The original idea for the Eiffel Tower came from America, where a similar structure was proposed for the Philadelphia Centennial Exposition of 1876. Parisians jeered at Engineer Gustave Eiffel's "monster of the imagination," predicted that it would fall down. Alexandre Dumas, fils, called it a "horror." Because of "this torturing, inevitable nightmare," Guy de Maupassant fled the capital. M. Eiffel smiled, gave his personal fortune to finish the Tower, after Government funds ran out when it was one-fourth completed. The Tower attracted nearly two million cash customers in its first year, brought its builder wealth and made him an officer in the Legion of Honor.
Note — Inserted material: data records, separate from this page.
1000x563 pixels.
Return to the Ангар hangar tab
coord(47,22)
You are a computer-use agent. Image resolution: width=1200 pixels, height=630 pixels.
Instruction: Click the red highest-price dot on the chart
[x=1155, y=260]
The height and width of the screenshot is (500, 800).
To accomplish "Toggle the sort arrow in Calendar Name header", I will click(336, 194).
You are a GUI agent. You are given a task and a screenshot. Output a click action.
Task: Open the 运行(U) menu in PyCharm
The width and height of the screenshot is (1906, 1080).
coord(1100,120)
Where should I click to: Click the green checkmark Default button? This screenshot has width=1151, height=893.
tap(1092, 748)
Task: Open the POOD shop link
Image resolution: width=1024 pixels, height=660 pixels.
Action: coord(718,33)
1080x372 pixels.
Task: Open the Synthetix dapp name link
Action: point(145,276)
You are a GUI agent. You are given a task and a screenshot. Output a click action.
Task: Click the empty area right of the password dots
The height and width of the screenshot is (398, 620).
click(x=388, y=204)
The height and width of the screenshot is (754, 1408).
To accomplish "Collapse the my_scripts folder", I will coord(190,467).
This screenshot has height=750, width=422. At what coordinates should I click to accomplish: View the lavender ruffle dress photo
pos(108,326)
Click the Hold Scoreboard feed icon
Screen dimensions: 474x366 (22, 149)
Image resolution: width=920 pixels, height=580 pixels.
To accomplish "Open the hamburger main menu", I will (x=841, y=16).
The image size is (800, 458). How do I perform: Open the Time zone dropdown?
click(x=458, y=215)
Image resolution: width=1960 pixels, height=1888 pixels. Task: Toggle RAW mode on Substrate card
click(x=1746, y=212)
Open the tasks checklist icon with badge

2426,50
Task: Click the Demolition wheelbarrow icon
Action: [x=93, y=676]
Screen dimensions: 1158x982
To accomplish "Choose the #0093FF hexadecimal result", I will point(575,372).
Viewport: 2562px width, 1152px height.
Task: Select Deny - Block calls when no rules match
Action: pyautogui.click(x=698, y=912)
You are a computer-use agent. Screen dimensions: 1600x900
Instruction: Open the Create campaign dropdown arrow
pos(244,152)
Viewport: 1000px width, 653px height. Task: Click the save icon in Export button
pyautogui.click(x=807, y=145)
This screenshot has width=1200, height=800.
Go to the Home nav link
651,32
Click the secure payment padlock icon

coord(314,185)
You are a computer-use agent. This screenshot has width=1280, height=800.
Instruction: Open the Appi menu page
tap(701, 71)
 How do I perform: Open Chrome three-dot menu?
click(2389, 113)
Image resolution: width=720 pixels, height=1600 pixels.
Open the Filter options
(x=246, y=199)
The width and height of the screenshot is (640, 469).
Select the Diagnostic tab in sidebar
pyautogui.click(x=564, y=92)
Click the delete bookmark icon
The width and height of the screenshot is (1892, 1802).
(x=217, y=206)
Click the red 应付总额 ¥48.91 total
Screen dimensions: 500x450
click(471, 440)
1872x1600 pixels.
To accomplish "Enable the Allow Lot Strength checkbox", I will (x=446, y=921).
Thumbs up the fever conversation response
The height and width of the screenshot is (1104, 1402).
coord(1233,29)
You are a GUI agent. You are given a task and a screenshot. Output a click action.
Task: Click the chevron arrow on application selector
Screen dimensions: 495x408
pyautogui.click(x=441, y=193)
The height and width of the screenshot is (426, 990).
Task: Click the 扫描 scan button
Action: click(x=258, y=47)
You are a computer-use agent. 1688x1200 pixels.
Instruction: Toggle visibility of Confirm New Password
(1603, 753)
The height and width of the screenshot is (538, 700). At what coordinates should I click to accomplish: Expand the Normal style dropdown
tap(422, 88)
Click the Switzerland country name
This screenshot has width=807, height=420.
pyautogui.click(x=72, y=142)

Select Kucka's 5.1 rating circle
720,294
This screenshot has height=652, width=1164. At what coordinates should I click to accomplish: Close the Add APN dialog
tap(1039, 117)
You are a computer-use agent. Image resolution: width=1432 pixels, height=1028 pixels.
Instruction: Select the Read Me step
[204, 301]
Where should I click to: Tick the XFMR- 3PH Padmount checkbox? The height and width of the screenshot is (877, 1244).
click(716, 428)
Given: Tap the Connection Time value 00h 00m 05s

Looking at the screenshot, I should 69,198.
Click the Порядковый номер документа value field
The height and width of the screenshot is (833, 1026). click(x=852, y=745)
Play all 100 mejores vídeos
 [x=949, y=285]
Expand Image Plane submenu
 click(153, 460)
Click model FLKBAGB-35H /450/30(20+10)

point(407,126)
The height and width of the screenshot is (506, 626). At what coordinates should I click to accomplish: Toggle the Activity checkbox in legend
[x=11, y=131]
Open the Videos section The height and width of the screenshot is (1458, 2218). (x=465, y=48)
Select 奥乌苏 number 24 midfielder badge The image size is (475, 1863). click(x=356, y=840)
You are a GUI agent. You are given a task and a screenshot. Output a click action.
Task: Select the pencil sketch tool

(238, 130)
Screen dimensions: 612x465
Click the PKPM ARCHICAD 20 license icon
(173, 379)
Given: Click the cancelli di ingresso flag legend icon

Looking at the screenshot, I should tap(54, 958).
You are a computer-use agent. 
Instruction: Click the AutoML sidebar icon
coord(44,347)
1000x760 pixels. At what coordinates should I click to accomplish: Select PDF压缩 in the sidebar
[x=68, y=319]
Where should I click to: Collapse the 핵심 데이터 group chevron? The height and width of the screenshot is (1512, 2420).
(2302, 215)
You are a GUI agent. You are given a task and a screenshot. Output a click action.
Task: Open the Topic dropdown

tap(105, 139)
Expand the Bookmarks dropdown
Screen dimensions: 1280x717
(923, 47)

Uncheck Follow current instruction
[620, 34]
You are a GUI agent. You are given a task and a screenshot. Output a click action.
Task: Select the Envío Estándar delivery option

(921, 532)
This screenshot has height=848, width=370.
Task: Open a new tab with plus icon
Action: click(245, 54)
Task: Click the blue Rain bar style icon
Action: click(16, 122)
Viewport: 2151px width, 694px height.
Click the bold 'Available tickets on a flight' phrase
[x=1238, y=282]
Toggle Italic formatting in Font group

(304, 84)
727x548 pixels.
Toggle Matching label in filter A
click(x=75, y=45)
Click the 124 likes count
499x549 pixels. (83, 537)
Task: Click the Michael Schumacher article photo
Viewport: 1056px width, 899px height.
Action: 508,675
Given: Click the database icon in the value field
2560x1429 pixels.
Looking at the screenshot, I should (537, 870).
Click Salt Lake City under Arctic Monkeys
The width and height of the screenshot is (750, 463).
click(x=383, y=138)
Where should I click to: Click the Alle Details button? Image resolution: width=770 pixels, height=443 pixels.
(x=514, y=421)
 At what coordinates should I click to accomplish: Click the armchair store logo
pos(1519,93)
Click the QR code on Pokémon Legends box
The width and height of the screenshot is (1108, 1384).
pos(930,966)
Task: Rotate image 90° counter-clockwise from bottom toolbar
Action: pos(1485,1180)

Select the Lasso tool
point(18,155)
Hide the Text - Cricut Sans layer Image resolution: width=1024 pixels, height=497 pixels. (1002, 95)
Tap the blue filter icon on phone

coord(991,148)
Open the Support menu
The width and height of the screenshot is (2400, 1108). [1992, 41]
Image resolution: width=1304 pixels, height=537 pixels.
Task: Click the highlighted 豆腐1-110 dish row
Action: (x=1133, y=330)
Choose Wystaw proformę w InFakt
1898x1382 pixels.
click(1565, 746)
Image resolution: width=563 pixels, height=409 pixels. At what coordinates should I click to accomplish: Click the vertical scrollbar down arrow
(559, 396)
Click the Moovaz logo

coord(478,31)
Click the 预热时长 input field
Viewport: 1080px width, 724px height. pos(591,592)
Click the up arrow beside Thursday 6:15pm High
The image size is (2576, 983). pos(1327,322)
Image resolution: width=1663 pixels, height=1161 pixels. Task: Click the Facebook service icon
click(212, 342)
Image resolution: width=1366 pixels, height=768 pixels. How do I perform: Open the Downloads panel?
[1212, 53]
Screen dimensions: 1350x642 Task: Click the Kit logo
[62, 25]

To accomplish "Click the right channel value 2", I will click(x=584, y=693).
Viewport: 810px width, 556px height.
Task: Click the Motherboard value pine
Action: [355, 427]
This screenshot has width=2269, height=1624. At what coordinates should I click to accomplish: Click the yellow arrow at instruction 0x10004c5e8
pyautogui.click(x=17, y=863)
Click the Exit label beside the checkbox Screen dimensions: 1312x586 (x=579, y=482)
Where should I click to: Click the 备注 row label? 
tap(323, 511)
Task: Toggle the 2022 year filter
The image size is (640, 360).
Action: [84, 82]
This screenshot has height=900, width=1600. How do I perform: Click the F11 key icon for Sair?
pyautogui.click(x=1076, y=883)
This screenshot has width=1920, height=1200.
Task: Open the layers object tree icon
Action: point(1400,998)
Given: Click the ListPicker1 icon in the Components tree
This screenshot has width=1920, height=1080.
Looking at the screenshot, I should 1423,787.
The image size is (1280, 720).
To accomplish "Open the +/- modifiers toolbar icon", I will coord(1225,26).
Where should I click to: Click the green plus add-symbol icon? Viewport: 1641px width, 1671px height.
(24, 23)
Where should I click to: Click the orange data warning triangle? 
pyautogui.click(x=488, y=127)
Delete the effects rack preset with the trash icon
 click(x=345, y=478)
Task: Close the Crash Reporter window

A brilliant engineer who pioneered the structural use of iron, Alexandre Gustave Eiffel, born in Dijon in 1832, had built daring bridges in France, Portugal, Bolivia, Indo-China and Hungary, but the Tower which bears his name was always his favorite baby. In its top he made his home and laboratory for aerodynamic experiments until his retirement in 1921: his longevity (he died at the age of 91) he ascribed to the fine air he breathed in his lofty nest.